This ideological purism doesn't grapple with real world corner cases where one person's freedoms infringe on another person's freedoms.
But it doesn’t extend to advocating for violence. We can rightly enact limits on inciting violence.
> Free speech is about giving people the freedom to say things I find disgusting.
Yes, but it is not only that. It is also being part of an relgious, cultural or otherwise marginalized group and not having to fear for your life because you have been a little too vocal.
The truth is that freedom of speech (like most other freedoms) must comstantly be balanced between the different actors. E.g. in 1930s Germany the members of the nationalist socialist party of Germany have been quite free to utter their disgusting voices while as a jewish citizen you would have had a hard time if you did so. And the reason for this was that the speech of the Nazis ended up being more than just opinions, but threats. And those threats turned into violence and genocide.
Today, we are again at a point where speech turns into threats turns into violence. Karl Popper's paradoxon of intolerance and all that. Any free society has to be intolerant towards the intolerant, otherwise you cease to be a free society at one point or another. Because the intolarent will not fight for free speech once they are in power, they will abolish it for everybody but themselves. The actual Nazis back then were quite happy painting themselves as victims only to later remove the very rights they claimed.

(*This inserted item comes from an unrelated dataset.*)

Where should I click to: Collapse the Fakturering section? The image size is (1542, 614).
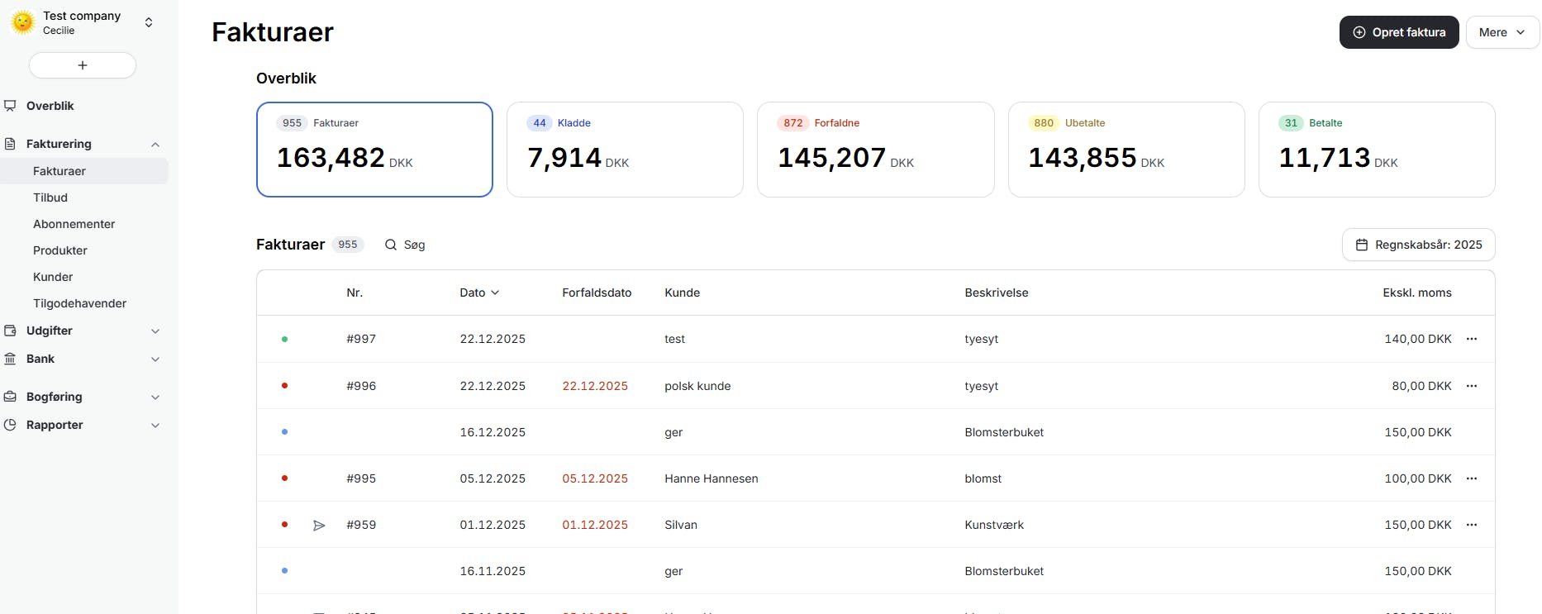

Once people get beaten, lynched and killed by fascist mobs and loose their rights to bodily autonomy discussing freedom of speech seems naive. People who have to fear violence and incarceration cannot speak freely. And if you look at the statistics for right wing violence the point I raise here is anything but academic.
Update, as I read more on the topic: In the case of KiwiFarms this is not even close to being about free speech. On that platform coordinated attacks on specific people have been planned, driving a few into suicide.
To all those downvoting: How would you think if the target of these attack was your mother, sister, daughter? Should there be a legal way to make them stop? Or should it just be legal to coordinate harassing and threaten people whose appearance, opinion, political opinion, sexual preferences, etc you don't like?
And before someone comes with the slippery slope argument: I live in Germany, we have certain Nazi symbols banned for decades here and it hasn't harmed the discourse one bit. You just can't walk around and go like "Heil Hitler" in public without having to fear some sort of retaliation. You can still talk about Nazis, you can learn about them, you can still be a Nazi. But if there was a slippery slope, why didn't it slip – for decades?
Btw.: Most Europeans would regard the censorship of female nipples, swear words and anything remotely sexual like it is so commonplace in the US as an impediment on free speech. But if it is ingrained in the prude traditionalism, it is suddenly okay censorship, right?
Downvotes, but no arguments? What has this site become? I might be getting something wrong here, so please explain it to me, instead of just downvoting.